▶ **Aim of the exercise**: Rewrite every row below in full, keeping its wording. Rescale only the answer coordinates: multiply each by 0.35 and round to a whole number, rounding halves up. Leave all other numbers, such as the stated width and height, unchanged, and omit the pictures from your answer.

▶ **Supplied records**:
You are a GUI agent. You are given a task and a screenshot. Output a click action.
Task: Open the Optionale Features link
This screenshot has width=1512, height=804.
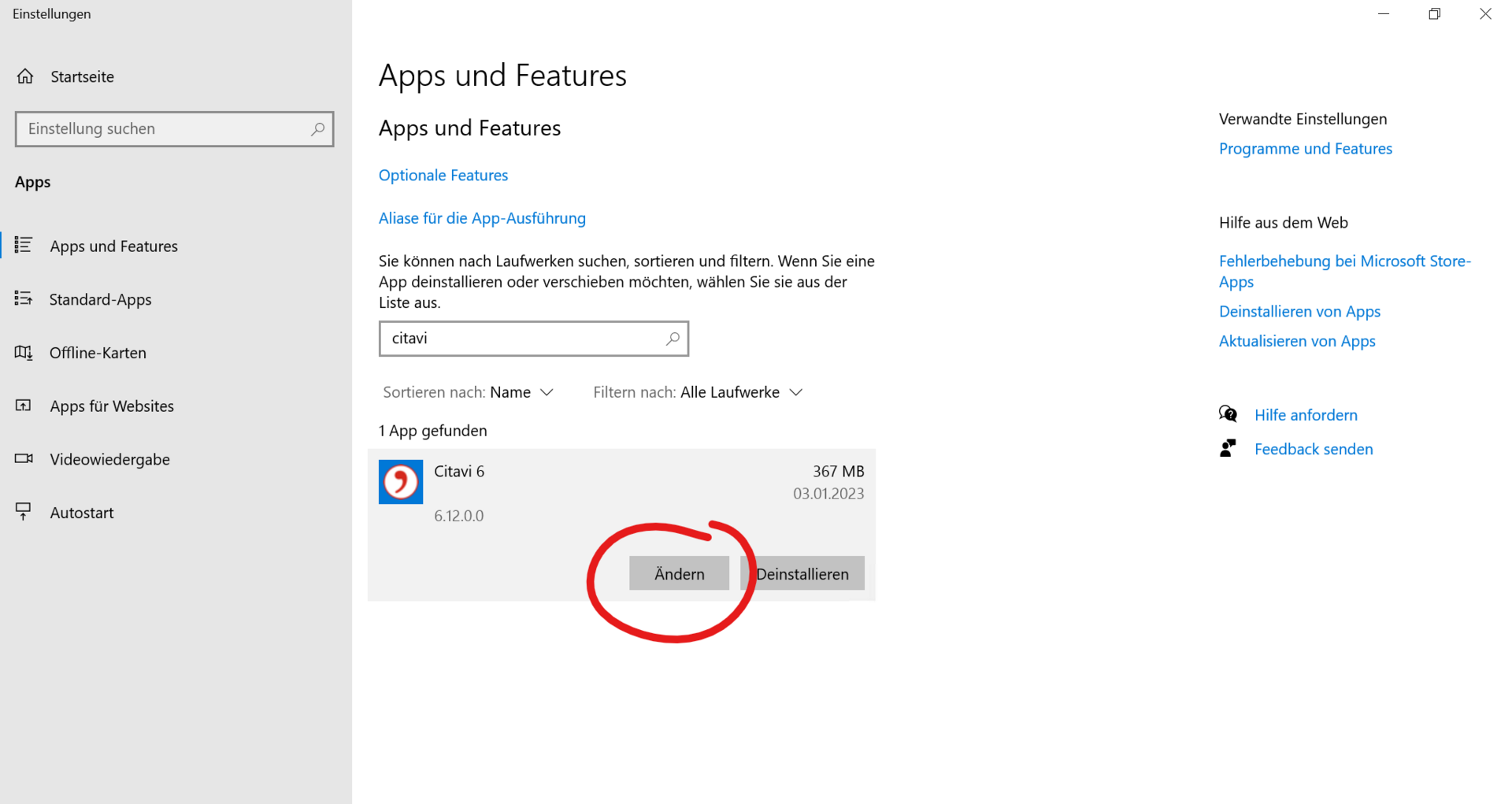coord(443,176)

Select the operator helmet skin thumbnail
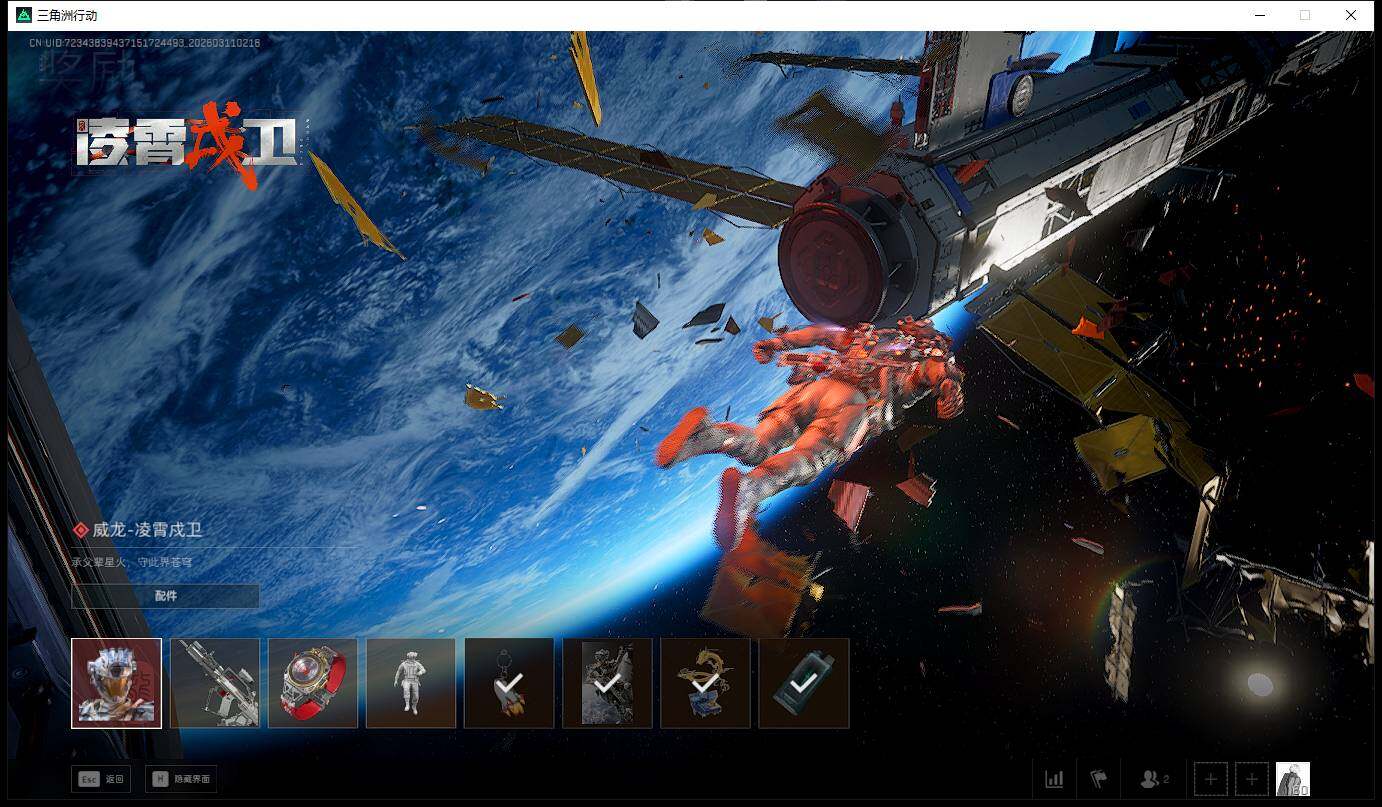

▶ **Result of the exercise**:
You are a GUI agent. You are given a task and a screenshot. Output a click action.
Task: Open the Optionale Features link
This screenshot has width=1512, height=804.
coord(155,62)

Select the operator helmet skin thumbnail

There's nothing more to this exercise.